*Problem details:* The response should be an exact copy of every record.

*Stored data entries:*

>>>>>

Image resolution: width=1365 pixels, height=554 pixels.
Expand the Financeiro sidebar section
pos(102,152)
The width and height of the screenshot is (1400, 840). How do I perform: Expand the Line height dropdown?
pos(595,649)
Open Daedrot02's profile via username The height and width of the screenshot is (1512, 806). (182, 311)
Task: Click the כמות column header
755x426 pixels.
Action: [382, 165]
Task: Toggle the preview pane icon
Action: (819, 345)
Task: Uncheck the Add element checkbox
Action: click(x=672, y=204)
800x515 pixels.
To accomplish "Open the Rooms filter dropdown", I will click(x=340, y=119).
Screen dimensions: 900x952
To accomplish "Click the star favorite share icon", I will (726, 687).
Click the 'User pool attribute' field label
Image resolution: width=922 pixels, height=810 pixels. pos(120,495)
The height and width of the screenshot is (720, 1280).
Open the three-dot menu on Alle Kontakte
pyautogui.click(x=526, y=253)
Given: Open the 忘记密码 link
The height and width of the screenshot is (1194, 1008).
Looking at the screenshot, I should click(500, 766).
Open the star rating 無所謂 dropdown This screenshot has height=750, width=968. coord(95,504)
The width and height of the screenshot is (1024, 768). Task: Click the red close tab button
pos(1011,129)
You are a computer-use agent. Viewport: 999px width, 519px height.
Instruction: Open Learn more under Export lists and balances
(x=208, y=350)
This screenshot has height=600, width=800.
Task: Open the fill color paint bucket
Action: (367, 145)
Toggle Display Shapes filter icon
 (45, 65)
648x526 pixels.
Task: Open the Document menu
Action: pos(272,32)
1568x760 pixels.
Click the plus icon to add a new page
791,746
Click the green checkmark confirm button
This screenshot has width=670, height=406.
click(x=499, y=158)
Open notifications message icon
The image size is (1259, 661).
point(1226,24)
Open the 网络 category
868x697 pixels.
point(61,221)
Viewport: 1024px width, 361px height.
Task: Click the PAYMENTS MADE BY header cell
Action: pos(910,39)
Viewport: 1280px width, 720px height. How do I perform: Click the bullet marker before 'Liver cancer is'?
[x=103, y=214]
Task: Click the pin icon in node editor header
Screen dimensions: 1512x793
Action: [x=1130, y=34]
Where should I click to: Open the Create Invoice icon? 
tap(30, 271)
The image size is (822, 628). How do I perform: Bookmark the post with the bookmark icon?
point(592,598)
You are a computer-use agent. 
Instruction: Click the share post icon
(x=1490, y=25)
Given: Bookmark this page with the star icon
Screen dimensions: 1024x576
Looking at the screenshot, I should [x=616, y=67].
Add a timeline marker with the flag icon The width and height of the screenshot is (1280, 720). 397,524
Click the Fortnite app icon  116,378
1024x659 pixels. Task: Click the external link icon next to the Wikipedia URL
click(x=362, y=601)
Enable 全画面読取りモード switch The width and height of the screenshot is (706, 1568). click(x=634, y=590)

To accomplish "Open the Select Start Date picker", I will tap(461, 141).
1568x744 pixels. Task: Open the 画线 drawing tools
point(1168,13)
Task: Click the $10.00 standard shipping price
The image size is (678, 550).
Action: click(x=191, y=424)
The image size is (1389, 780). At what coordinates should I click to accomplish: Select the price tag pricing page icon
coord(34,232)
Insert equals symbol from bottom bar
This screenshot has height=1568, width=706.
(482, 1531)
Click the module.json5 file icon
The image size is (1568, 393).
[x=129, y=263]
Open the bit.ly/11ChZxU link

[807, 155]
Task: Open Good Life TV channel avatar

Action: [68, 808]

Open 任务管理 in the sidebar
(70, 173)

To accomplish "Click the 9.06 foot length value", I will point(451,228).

<<<<<

*Solution to this exercise:*
Image resolution: width=1365 pixels, height=554 pixels.
Expand the Financeiro sidebar section
pos(102,152)
The width and height of the screenshot is (1400, 840). How do I perform: Expand the Line height dropdown?
pos(595,649)
Open Daedrot02's profile via username The height and width of the screenshot is (1512, 806). (182, 311)
Task: Click the כמות column header
755x426 pixels.
Action: [382, 165]
Task: Toggle the preview pane icon
Action: (819, 345)
Task: Uncheck the Add element checkbox
Action: click(x=672, y=204)
800x515 pixels.
To accomplish "Open the Rooms filter dropdown", I will click(x=340, y=119).
Screen dimensions: 900x952
To accomplish "Click the star favorite share icon", I will (726, 687).
Click the 'User pool attribute' field label
Image resolution: width=922 pixels, height=810 pixels. pos(120,495)
The height and width of the screenshot is (720, 1280).
Open the three-dot menu on Alle Kontakte
pyautogui.click(x=526, y=253)
Given: Open the 忘记密码 link
The height and width of the screenshot is (1194, 1008).
Looking at the screenshot, I should click(500, 766).
Open the star rating 無所謂 dropdown This screenshot has height=750, width=968. coord(95,504)
The width and height of the screenshot is (1024, 768). Task: Click the red close tab button
pos(1011,129)
You are a computer-use agent. Viewport: 999px width, 519px height.
Instruction: Open Learn more under Export lists and balances
(x=208, y=350)
This screenshot has height=600, width=800.
Task: Open the fill color paint bucket
Action: (367, 145)
Toggle Display Shapes filter icon
 (45, 65)
648x526 pixels.
Task: Open the Document menu
Action: pos(272,32)
1568x760 pixels.
Click the plus icon to add a new page
791,746
Click the green checkmark confirm button
This screenshot has width=670, height=406.
click(x=499, y=158)
Open notifications message icon
The image size is (1259, 661).
point(1226,24)
Open the 网络 category
868x697 pixels.
point(61,221)
Viewport: 1024px width, 361px height.
Task: Click the PAYMENTS MADE BY header cell
Action: pos(910,39)
Viewport: 1280px width, 720px height. How do I perform: Click the bullet marker before 'Liver cancer is'?
[x=103, y=214]
Task: Click the pin icon in node editor header
Screen dimensions: 1512x793
Action: [x=1130, y=34]
Where should I click to: Open the Create Invoice icon? 
tap(30, 271)
The image size is (822, 628). How do I perform: Bookmark the post with the bookmark icon?
point(592,598)
You are a computer-use agent. 
Instruction: Click the share post icon
(x=1490, y=25)
Given: Bookmark this page with the star icon
Screen dimensions: 1024x576
Looking at the screenshot, I should [x=616, y=67].
Add a timeline marker with the flag icon The width and height of the screenshot is (1280, 720). 397,524
Click the Fortnite app icon  116,378
1024x659 pixels. Task: Click the external link icon next to the Wikipedia URL
click(x=362, y=601)
Enable 全画面読取りモード switch The width and height of the screenshot is (706, 1568). click(x=634, y=590)

To accomplish "Open the Select Start Date picker", I will tap(461, 141).
1568x744 pixels. Task: Open the 画线 drawing tools
point(1168,13)
Task: Click the $10.00 standard shipping price
The image size is (678, 550).
Action: click(x=191, y=424)
The image size is (1389, 780). At what coordinates should I click to accomplish: Select the price tag pricing page icon
coord(34,232)
Insert equals symbol from bottom bar
This screenshot has height=1568, width=706.
(482, 1531)
Click the module.json5 file icon
The image size is (1568, 393).
[x=129, y=263]
Open the bit.ly/11ChZxU link

[807, 155]
Task: Open Good Life TV channel avatar

Action: [68, 808]

Open 任务管理 in the sidebar
(70, 173)

To accomplish "Click the 9.06 foot length value", I will point(451,228).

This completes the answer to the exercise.